There is no Duplicate-Content-Problem – at least not if we are to believe the tenor of a postings in the Google Webmasterblog in September of last year. As far as interpretations in this matter go, Google has taken up the flexibility of the nose of an aardvark and, together with Yahoo and Microsoft, introduced a solution for the (non-existent) Duplicate-Content-Problem. The trio imagines that through the use of a new clue in every webpages' sourcecode, in which the websiteoperators are to specify the “correct” URL, they will help to avoid Duplicate-Content, which is generated when the same webpage can be reached through more than one URL.

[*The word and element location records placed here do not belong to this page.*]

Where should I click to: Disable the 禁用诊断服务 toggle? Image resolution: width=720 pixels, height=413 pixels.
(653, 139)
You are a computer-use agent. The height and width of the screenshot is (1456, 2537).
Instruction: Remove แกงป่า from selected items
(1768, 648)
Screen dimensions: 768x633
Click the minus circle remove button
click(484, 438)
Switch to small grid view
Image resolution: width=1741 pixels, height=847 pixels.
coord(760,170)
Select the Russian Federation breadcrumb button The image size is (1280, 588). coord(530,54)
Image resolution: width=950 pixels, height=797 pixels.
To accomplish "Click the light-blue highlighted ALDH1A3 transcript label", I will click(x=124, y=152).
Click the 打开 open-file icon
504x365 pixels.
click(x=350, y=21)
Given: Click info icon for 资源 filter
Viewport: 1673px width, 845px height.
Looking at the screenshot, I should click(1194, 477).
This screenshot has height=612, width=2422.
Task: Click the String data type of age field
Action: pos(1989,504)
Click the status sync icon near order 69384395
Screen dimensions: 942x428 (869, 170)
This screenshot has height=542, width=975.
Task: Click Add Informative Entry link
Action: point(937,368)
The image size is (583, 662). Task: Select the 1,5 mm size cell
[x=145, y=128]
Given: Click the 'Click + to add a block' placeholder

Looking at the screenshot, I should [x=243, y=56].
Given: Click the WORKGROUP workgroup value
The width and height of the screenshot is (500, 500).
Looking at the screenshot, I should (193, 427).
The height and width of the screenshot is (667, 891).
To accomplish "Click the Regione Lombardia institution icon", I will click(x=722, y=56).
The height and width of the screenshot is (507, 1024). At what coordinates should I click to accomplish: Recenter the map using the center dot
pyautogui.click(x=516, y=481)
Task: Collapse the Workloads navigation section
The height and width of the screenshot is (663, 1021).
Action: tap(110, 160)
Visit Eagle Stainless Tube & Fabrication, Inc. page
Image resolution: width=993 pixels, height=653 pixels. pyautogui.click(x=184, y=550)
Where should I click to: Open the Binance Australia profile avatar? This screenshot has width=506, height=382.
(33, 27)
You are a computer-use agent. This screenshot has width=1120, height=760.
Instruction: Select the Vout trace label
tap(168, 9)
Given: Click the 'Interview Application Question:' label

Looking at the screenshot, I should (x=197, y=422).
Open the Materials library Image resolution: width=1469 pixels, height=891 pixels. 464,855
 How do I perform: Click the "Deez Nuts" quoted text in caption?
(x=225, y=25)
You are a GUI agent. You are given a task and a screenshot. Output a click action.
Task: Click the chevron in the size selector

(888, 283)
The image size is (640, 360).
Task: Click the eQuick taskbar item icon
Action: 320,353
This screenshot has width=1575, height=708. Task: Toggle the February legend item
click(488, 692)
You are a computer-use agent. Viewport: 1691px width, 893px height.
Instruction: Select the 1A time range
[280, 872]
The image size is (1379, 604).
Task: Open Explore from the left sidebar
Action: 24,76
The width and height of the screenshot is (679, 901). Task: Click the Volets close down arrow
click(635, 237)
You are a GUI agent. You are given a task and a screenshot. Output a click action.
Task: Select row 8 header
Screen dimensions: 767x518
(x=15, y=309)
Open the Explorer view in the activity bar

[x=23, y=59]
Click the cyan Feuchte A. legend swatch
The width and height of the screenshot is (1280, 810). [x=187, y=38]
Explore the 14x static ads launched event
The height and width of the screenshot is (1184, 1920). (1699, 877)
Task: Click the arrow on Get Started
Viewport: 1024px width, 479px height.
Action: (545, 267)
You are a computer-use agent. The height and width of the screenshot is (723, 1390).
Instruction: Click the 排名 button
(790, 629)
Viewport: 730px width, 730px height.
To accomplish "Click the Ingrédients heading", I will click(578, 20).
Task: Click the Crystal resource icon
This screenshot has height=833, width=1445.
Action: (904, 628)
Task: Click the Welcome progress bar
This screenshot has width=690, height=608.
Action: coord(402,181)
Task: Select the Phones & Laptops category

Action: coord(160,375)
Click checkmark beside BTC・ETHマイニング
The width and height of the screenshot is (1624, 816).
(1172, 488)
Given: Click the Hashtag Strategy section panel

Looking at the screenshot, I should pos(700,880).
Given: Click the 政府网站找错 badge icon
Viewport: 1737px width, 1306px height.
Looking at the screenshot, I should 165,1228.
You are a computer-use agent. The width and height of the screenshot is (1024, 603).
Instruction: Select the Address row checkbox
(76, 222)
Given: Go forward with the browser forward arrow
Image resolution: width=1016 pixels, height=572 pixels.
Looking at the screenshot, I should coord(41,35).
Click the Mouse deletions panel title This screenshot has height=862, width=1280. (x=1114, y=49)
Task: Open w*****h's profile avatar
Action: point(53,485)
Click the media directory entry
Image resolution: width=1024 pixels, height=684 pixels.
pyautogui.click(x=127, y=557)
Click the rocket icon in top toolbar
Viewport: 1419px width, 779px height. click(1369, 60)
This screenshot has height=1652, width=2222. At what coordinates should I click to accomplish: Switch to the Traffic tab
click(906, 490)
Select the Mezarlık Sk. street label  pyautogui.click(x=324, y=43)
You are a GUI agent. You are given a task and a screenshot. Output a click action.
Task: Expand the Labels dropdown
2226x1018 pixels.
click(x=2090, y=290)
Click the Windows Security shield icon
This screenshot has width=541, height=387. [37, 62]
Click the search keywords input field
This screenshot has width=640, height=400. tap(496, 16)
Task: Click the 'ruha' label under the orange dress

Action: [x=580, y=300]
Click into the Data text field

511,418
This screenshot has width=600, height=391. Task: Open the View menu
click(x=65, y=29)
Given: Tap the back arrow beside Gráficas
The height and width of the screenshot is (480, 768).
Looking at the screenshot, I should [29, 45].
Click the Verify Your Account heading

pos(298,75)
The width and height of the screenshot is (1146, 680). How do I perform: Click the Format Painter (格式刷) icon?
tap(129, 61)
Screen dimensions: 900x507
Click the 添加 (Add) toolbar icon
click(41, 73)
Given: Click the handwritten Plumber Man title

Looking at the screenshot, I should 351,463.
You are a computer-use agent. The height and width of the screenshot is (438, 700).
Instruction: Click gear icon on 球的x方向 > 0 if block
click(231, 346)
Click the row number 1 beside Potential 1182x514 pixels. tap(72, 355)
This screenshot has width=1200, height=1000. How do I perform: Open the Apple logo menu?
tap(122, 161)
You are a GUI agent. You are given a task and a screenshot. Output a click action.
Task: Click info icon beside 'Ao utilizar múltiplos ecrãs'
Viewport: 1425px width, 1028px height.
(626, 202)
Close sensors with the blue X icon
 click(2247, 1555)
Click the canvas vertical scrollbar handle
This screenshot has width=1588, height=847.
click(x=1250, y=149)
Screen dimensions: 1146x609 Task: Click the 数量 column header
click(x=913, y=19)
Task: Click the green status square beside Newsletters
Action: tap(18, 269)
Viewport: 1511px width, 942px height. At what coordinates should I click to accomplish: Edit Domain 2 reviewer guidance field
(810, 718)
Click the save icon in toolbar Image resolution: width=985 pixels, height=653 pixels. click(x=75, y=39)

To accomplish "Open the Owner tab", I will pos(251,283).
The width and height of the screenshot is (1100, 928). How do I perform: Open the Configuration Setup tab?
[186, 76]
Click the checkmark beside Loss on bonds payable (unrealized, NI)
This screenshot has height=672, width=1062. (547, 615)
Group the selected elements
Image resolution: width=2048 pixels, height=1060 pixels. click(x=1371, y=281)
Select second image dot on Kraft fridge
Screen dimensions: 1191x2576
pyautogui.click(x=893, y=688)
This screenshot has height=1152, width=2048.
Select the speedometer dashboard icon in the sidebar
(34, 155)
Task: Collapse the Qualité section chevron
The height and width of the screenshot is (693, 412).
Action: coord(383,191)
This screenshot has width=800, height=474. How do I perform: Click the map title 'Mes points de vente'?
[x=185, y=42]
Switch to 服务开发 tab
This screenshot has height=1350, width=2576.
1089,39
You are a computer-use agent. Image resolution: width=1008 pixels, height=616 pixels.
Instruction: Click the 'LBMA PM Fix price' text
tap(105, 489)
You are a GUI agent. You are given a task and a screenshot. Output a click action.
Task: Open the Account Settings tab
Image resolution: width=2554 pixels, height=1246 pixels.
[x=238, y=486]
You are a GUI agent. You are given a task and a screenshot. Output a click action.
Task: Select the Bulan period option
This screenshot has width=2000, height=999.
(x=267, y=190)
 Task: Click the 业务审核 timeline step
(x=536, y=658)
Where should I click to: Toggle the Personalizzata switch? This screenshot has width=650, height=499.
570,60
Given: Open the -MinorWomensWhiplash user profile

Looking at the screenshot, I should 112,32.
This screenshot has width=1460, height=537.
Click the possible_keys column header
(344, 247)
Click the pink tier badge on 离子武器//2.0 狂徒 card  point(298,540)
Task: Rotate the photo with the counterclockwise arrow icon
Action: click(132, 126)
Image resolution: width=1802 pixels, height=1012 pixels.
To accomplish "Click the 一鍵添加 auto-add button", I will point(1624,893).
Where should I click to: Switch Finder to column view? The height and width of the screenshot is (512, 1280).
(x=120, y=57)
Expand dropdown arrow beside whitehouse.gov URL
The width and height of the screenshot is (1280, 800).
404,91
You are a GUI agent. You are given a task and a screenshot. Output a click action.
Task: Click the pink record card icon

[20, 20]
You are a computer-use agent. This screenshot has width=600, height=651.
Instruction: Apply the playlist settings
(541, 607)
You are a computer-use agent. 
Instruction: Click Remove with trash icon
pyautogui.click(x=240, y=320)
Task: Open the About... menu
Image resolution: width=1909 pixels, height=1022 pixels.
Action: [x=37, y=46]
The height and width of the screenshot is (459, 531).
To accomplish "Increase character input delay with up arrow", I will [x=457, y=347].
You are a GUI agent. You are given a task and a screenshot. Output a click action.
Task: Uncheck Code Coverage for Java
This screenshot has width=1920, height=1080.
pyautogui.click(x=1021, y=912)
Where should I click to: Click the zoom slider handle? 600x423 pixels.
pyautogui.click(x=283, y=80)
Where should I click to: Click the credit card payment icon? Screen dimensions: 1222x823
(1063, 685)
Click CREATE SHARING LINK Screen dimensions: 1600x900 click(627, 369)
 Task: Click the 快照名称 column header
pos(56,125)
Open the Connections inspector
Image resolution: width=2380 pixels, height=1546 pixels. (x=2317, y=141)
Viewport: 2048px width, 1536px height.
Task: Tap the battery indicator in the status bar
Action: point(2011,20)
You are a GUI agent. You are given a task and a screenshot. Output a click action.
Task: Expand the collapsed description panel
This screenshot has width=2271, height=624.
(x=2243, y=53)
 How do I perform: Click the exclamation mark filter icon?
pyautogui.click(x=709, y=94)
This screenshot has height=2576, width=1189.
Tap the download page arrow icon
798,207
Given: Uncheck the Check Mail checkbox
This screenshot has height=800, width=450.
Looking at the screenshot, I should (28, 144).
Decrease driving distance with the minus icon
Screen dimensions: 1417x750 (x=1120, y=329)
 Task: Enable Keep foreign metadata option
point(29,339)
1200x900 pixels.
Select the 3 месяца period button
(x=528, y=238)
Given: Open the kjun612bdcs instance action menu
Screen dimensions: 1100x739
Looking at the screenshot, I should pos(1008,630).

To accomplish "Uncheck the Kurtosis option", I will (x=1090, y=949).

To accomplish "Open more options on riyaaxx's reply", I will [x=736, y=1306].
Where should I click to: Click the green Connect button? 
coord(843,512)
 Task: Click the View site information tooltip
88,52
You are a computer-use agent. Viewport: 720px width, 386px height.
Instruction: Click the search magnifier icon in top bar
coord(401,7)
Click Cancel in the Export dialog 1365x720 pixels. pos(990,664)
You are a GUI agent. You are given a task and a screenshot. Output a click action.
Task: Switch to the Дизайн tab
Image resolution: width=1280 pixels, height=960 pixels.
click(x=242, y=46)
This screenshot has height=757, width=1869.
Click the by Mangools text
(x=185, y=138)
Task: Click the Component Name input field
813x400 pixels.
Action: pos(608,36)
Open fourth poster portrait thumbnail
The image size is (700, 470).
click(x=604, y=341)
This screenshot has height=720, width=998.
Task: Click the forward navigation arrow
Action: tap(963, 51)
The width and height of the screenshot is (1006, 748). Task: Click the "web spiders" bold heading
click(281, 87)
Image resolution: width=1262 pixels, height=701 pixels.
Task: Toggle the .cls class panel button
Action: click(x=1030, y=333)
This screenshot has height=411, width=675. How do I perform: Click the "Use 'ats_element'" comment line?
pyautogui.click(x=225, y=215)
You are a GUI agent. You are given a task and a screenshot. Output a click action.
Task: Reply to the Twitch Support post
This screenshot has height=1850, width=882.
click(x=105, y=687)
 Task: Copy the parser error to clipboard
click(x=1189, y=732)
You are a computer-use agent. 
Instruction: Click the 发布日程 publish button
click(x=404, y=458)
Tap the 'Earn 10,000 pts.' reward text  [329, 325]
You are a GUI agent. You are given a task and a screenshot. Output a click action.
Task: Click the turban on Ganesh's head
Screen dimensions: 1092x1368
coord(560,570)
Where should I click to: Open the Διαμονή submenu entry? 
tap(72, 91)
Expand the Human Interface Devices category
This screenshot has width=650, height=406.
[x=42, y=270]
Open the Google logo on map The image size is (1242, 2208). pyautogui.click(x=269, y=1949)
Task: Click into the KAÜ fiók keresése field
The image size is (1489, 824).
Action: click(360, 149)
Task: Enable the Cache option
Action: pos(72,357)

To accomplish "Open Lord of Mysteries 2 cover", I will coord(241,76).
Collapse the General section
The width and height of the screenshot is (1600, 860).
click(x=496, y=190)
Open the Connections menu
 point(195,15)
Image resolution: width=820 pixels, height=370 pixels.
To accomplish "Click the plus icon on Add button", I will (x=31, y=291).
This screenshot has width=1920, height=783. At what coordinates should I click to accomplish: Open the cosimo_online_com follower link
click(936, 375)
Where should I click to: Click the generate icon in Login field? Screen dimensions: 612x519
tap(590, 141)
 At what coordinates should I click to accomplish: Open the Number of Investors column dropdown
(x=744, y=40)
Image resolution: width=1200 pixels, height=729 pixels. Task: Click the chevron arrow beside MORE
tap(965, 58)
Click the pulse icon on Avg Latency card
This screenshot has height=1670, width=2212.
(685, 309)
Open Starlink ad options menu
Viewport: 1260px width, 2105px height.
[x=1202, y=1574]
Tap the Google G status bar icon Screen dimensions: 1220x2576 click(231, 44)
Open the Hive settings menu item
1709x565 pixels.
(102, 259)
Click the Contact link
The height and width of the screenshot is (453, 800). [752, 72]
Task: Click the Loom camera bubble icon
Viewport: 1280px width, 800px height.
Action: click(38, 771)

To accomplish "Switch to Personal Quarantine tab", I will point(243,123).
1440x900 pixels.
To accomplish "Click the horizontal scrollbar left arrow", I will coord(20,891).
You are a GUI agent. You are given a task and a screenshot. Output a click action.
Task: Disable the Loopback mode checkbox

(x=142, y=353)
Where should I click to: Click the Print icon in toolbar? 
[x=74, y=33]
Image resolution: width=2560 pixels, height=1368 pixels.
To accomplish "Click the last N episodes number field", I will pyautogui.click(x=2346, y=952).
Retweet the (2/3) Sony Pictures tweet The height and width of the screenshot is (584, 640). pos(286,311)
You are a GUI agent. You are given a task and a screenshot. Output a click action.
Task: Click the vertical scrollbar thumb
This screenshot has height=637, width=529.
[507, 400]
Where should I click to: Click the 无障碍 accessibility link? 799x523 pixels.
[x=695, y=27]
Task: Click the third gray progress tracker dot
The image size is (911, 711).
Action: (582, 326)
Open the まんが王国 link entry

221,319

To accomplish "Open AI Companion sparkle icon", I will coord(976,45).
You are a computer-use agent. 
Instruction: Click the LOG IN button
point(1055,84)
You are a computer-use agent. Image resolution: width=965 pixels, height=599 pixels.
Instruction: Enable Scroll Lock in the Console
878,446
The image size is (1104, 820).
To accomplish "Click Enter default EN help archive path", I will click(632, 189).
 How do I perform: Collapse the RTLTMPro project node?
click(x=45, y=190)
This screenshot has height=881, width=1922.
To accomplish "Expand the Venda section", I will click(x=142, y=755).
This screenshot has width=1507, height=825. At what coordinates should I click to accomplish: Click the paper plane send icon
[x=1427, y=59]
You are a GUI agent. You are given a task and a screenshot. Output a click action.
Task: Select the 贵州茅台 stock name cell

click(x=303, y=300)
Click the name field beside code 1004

The problem here is that pages which can be reached through more that one URL usually only come into existence if the site is dynamically generated. In the blogposting, Google gives a great example for this: both the URL's example.com/shop.php?item=seo and example.com/shop.php?item=seo&category=spam will show the exact same article with the exact same content. Besides unclean programming on the site, another cause for this that often shows up is that, over different software-cycles, URLs get changed but are still supposed to be downward compatible.

This announcement has caused some euphoria in the SEO-sector, Seomoz was so thrilled he called this the biggest development since the introduction of XML-sitemaps. As it might have already been noticeable by the tone of the last few sentences as well as the headline, I look at this a little more differentiated and would like to explain this below:

There already is a solution
For ages, the possibility of redirecting wrong URLs to the correct version has existed through the use of 301-redirects. Searchengines follow these instructions and take the destination-page into the index. The actual problem can be found somewhere else: most web-applications do not know their correct URL, therefore they can not distinguish between the queried and the correct URL and, in the case of a discrepancy, use a 301-redirect. Seeing that the newly introduced tag also requires the website to know its “correct” URL, I do not think this to be an improvement.

New links are scattered
Pages are being linked with the URL that is used to open them in a browser. This should not be much of a surprise, however, when following the proposal, this will have a negative impact. Lets start out with an example of a solution using a 301-redirect:

301

The websurfer gets redirected to the correct URL, can view it in the addressbar of the browser and will link or quote that URL. This redirection is missing though if the “Canonical”-tag is set:

301

New links to this one page are not pooled on that page but spread over the different versions, all of which are online under different URLs. In the end you are left to trust that the searchengines will transfer the linkjuice as completely as possible to your mainpage.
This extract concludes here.